= SOURCE PASSAGE =
The Beloved Atheist and Sin
Long time readers will recall my beloved atheist. Recently we had another lengthy theological discussion and the issue of sinning in ignorance came up. The beloved Atheist just could not fathom how I could say you could enter into sin while being totally ignorant of the fact that what you were doing was a sin. Our conversation ended prematurely and what follows is an email I sent recently...
I wanted to offer a few quick words to further explain the concept of sin, which I feel we did not fully engage in while you were here. It is not surprising that any of us tend to view sin and salvation in legal terms (e.g. sin is the breaking of laws set up by God and salvation is accomplished by God’s Son willingly taking upon Himself the punishment for our sins). This, in our Eastern Orthodox opinion, is really only a sort of analogy of what is truly happening.
Sin, as I noted is more accurately understood as sickness which leads eventually to death itself. A good specific disease analogy might be lung cancer as caused by smoking. God is Life. His very nature (who and what He is) is summed up by the term Holy. In sticking with our disease analogy we might translate Holy as healthy. In God, are we to find health, the health, which we were intended to have from the beginning…much like a newborn baby does not have lung cancer.
Taking this analogy, I hope you can see how we can “sin” in ignorance. Much like how a smoker can smoke – not having the slightest idea that he may get lung cancer – and then get lung cancer. The “laws” that we see handed down are simply health guidelines. They teach us how to return to that pristine state of complete health – holiness.

(Data entries)
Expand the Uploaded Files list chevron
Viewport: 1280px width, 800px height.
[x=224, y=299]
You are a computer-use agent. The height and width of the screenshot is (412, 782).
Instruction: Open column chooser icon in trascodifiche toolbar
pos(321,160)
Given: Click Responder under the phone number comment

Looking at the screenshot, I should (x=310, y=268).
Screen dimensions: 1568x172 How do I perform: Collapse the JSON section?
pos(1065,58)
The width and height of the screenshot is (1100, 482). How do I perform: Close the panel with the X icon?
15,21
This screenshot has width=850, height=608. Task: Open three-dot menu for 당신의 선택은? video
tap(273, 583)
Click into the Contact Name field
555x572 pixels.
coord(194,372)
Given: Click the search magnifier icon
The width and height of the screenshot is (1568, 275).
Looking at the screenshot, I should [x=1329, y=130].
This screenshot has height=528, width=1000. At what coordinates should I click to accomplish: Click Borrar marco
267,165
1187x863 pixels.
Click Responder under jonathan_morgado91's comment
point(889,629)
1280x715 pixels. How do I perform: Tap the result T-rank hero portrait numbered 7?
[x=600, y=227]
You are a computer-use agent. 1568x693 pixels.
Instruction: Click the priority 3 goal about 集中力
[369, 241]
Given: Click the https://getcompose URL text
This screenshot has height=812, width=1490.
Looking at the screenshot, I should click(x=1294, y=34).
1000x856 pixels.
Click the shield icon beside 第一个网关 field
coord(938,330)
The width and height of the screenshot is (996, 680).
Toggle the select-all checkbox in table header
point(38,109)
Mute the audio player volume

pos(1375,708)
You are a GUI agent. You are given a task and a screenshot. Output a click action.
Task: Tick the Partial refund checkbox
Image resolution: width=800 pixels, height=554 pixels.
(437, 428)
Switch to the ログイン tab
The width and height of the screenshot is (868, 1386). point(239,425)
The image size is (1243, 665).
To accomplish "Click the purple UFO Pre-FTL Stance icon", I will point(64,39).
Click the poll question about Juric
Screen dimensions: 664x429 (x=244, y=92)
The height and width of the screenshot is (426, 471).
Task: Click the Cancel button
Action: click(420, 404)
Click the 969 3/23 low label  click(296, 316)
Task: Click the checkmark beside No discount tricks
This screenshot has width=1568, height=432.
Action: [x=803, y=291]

= SET OF TASKS =
- A) Reproduce the essay on sin word for word, starting with "The Beloved Atheist and" and going on through "is truly happening.".
- B) In the essay on sin, which disease serves as the specific analogy for sin?
- C) Continue the essay on sin from where it stops.

= ANSWERS TO THE TASKS =
- A)
The Beloved Atheist and Sin
Long time readers will recall my beloved atheist. Recently we had another lengthy theological discussion and the issue of sinning in ignorance came up. The beloved Atheist just could not fathom how I could say you could enter into sin while being totally ignorant of the fact that what you were doing was a sin. Our conversation ended prematurely and what follows is an email I sent recently...
I wanted to offer a few quick words to further explain the concept of sin, which I feel we did not fully engage in while you were here. It is not surprising that any of us tend to view sin and salvation in legal terms (e.g. sin is the breaking of laws set up by God and salvation is accomplished by God’s Son willingly taking upon Himself the punishment for our sins). This, in our Eastern Orthodox opinion, is really only a sort of analogy of what is truly happening.

- B) Lung cancer caused by smoking.

- C)
But our condition is terminal…we have all passed the stage of gaining any help from chemotherapy. We will all taste the “wages of sin”, which is death. The real and most critical work of God’s Son was not to suffer under God’s wrath for our sake (how terrible…who could love such a God???) but to first become one of us. As any quality doctor must do, He steps out of His sterile room and enters into the infectious and disease-ridden room of the patient. By this act, He shows compassion and love and prescribes a process of treatment (such as living the beatitudes). But this, He knows, cannot be perfectly administered or followed by us diseased patients. And so the doctor initiates the second real and critical work on our behalf: He takes upon himself the very disease that we are dying from and He Himself dies.
The essence of Life dies? Impossible, and thus we have that wonderful third day in which the doctor overcomes the disease and death. He is perfectly immune. He returns to us patients – who are still suffering and dying – and offers to us the fruit of his labor. Anti-bodies (to keep our analogy alive) which when coupled with His previously prescribed treatment will heal us completely from the disease.
He Himself is the means by which a vaccine (or anti-serum) is generated. We receive this medicine through many means: Faith, the Sacraments, Prayer, Fasting, etc. Basically any way in which we join our life to His – like a blood transfusion – we participate in His healing work.
Anyway, this – like all analogies may not be perfect – but I hope it helps you to understand why I say that we can sin in ignorance.